## BEGIN RECORDS PROVIDED
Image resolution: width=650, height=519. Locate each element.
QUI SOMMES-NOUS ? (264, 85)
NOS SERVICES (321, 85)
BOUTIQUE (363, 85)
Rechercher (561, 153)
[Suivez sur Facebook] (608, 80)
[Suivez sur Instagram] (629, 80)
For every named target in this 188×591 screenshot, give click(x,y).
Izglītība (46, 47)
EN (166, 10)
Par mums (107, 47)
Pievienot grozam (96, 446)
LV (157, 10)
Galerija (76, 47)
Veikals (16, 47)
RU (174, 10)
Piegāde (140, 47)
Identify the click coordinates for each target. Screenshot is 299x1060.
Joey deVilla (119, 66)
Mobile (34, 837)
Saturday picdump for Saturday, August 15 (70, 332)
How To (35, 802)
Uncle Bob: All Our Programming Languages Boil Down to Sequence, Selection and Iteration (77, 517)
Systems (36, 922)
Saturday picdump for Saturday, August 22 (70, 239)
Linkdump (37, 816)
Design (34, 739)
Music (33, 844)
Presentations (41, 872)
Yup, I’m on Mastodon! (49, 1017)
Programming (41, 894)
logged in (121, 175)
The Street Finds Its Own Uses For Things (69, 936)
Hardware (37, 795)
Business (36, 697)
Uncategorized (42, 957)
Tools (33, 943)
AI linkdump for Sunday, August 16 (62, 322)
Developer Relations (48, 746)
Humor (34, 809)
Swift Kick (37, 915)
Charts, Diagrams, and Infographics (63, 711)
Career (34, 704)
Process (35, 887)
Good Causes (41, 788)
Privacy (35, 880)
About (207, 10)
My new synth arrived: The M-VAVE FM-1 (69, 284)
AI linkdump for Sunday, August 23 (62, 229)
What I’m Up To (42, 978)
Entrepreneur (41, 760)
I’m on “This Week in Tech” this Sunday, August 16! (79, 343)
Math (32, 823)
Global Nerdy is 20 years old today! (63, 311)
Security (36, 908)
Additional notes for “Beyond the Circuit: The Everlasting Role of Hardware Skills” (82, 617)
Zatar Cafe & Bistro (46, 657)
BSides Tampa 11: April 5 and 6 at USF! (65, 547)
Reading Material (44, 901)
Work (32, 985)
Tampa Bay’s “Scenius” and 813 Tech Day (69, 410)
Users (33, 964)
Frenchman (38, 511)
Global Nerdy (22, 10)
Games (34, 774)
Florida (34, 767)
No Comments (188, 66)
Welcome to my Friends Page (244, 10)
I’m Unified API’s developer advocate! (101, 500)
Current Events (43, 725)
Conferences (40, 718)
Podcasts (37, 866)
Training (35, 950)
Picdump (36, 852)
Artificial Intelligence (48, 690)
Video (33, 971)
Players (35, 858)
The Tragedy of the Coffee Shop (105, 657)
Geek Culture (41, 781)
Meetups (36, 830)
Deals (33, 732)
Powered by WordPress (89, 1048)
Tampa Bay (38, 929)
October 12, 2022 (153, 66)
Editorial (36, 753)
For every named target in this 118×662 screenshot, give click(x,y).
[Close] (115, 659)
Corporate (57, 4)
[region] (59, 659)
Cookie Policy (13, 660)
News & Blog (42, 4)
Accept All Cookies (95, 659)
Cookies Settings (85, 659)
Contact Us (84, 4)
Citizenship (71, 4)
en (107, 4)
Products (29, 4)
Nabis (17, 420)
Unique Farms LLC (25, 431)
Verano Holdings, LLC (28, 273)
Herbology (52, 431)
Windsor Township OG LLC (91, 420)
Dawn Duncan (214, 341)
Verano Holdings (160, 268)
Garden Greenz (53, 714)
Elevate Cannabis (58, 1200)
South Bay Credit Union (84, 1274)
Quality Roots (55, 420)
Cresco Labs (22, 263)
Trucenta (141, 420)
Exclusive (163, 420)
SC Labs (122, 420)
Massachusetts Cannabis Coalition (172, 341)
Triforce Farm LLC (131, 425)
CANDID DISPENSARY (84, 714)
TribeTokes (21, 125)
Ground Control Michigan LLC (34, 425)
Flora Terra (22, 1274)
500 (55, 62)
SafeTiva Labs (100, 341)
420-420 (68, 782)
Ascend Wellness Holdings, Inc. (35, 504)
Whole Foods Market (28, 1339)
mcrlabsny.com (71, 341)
## END RECORDS PROVIDED
- [THE TASK]:
Copy all of the material above line for line, leaving every character unchanged.

- [RESPONSE TO THIS TASK]:
Image resolution: width=650, height=519. Locate each element.
QUI SOMMES-NOUS ? (264, 85)
NOS SERVICES (321, 85)
BOUTIQUE (363, 85)
Rechercher (561, 153)
[Suivez sur Facebook] (608, 80)
[Suivez sur Instagram] (629, 80)
For every named target in this 188×591 screenshot, give click(x,y).
Izglītība (46, 47)
EN (166, 10)
Par mums (107, 47)
Pievienot grozam (96, 446)
LV (157, 10)
Galerija (76, 47)
Veikals (16, 47)
RU (174, 10)
Piegāde (140, 47)
Identify the click coordinates for each target. Screenshot is 299x1060.
Joey deVilla (119, 66)
Mobile (34, 837)
Saturday picdump for Saturday, August 15 (70, 332)
How To (35, 802)
Uncle Bob: All Our Programming Languages Boil Down to Sequence, Selection and Iteration (77, 517)
Systems (36, 922)
Saturday picdump for Saturday, August 22 (70, 239)
Linkdump (37, 816)
Design (34, 739)
Music (33, 844)
Presentations (41, 872)
Yup, I’m on Mastodon! (49, 1017)
Programming (41, 894)
logged in (121, 175)
The Street Finds Its Own Uses For Things (69, 936)
Hardware (37, 795)
Business (36, 697)
Uncategorized (42, 957)
Tools (33, 943)
AI linkdump for Sunday, August 16 (62, 322)
Developer Relations (48, 746)
Humor (34, 809)
Swift Kick (37, 915)
Charts, Diagrams, and Infographics (63, 711)
Career (34, 704)
Process (35, 887)
Good Causes (41, 788)
Privacy (35, 880)
About (207, 10)
My new synth arrived: The M-VAVE FM-1 (69, 284)
AI linkdump for Sunday, August 23 (62, 229)
What I’m Up To (42, 978)
Entrepreneur (41, 760)
I’m on “This Week in Tech” this Sunday, August 16! (79, 343)
Math (32, 823)
Global Nerdy is 20 years old today! (63, 311)
Security (36, 908)
Additional notes for “Beyond the Circuit: The Everlasting Role of Hardware Skills” (82, 617)
Zatar Cafe & Bistro (46, 657)
BSides Tampa 11: April 5 and 6 at USF! (65, 547)
Reading Material (44, 901)
Work (32, 985)
Tampa Bay’s “Scenius” and 813 Tech Day (69, 410)
Users (33, 964)
Frenchman (38, 511)
Global Nerdy (22, 10)
Games (34, 774)
Florida (34, 767)
No Comments (188, 66)
Welcome to my Friends Page (244, 10)
I’m Unified API’s developer advocate! (101, 500)
Current Events (43, 725)
Conferences (40, 718)
Podcasts (37, 866)
Training (35, 950)
Picdump (36, 852)
Artificial Intelligence (48, 690)
Video (33, 971)
Players (35, 858)
The Tragedy of the Coffee Shop (105, 657)
Geek Culture (41, 781)
Meetups (36, 830)
Deals (33, 732)
Powered by WordPress (89, 1048)
Tampa Bay (38, 929)
October 12, 2022 (153, 66)
Editorial (36, 753)
For every named target in this 118×662 screenshot, give click(x,y).
[Close] (115, 659)
Corporate (57, 4)
[region] (59, 659)
Cookie Policy (13, 660)
News & Blog (42, 4)
Accept All Cookies (95, 659)
Cookies Settings (85, 659)
Contact Us (84, 4)
Citizenship (71, 4)
en (107, 4)
Products (29, 4)
Nabis (17, 420)
Unique Farms LLC (25, 431)
Verano Holdings, LLC (28, 273)
Herbology (52, 431)
Windsor Township OG LLC (91, 420)
Dawn Duncan (214, 341)
Verano Holdings (160, 268)
Garden Greenz (53, 714)
Elevate Cannabis (58, 1200)
South Bay Credit Union (84, 1274)
Quality Roots (55, 420)
Cresco Labs (22, 263)
Trucenta (141, 420)
Exclusive (163, 420)
SC Labs (122, 420)
Massachusetts Cannabis Coalition (172, 341)
Triforce Farm LLC (131, 425)
CANDID DISPENSARY (84, 714)
TribeTokes (21, 125)
Ground Control Michigan LLC (34, 425)
Flora Terra (22, 1274)
500 (55, 62)
SafeTiva Labs (100, 341)
420-420 (68, 782)
Ascend Wellness Holdings, Inc. (35, 504)
Whole Foods Market (28, 1339)
mcrlabsny.com (71, 341)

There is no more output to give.